(Problem to work on): Using the listing that follows, report how many lines include the word "will", and add no other words.

__________

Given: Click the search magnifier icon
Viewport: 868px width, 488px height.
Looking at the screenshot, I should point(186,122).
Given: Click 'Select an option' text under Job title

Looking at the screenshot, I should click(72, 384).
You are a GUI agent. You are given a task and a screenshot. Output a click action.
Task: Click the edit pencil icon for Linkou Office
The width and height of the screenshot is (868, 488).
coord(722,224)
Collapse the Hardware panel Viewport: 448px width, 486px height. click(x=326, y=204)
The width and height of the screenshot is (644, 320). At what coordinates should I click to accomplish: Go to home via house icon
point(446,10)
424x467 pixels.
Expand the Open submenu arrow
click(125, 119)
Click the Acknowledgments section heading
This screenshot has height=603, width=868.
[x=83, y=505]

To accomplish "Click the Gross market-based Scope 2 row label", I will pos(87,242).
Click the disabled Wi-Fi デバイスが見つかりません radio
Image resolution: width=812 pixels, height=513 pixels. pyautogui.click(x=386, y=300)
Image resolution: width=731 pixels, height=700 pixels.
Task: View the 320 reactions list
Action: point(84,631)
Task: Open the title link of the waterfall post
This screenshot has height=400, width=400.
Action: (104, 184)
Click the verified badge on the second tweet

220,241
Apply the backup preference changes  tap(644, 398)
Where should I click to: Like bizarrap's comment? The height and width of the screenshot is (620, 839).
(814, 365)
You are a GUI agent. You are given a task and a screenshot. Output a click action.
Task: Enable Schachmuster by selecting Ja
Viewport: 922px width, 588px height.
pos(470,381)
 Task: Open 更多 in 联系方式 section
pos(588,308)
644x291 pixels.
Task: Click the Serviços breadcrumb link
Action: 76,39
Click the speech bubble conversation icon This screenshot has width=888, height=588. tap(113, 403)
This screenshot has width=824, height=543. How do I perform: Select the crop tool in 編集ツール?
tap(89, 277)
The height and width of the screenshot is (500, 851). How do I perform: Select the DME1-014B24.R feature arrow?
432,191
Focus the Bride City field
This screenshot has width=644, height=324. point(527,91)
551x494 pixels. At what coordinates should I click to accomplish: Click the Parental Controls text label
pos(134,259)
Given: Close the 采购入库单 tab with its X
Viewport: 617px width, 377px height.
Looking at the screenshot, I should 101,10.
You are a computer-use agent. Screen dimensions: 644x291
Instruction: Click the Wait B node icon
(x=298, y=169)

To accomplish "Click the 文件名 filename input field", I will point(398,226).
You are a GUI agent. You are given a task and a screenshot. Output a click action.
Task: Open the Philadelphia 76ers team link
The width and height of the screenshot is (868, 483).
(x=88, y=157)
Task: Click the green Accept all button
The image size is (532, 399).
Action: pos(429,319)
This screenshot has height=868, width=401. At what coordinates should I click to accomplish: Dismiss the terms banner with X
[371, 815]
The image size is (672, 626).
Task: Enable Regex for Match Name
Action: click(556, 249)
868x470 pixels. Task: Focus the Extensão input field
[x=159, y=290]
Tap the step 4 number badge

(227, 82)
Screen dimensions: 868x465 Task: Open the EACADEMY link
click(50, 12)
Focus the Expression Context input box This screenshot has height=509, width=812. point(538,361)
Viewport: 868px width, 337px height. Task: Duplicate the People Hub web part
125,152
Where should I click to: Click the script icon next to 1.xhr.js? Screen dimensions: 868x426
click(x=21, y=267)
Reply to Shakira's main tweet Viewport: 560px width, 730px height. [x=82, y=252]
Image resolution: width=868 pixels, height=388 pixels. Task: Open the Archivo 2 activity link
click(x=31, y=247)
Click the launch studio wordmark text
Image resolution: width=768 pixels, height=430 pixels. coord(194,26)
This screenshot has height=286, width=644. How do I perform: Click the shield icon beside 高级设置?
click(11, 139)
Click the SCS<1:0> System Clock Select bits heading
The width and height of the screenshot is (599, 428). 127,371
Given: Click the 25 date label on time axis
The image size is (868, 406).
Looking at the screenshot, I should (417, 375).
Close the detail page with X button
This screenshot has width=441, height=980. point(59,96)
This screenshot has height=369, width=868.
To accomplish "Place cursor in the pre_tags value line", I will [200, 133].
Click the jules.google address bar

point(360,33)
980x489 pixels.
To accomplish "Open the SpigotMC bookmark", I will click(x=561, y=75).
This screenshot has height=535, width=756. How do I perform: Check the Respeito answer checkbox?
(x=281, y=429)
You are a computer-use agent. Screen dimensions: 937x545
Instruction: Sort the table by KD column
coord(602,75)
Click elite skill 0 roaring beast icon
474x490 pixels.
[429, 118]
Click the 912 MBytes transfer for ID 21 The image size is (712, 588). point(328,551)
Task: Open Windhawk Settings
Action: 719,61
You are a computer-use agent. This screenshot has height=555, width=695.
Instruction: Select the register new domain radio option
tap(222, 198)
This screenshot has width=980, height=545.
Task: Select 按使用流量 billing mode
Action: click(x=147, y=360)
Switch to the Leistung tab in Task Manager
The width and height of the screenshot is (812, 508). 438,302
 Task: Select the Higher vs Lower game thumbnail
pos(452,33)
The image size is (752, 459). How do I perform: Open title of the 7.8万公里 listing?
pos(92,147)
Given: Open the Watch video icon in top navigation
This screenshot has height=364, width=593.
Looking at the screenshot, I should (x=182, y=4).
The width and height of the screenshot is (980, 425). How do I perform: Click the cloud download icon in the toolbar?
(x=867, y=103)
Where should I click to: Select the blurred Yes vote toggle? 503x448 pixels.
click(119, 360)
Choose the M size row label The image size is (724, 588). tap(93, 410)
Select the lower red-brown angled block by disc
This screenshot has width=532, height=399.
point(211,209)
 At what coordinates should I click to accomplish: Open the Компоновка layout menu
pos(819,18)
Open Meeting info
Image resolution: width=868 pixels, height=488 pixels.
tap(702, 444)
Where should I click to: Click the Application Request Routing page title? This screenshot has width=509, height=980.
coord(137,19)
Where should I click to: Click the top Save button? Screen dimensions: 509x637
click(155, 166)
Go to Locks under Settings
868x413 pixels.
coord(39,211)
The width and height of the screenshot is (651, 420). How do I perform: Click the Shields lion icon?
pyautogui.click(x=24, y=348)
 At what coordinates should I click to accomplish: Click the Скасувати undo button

__________

(Result of this task): 4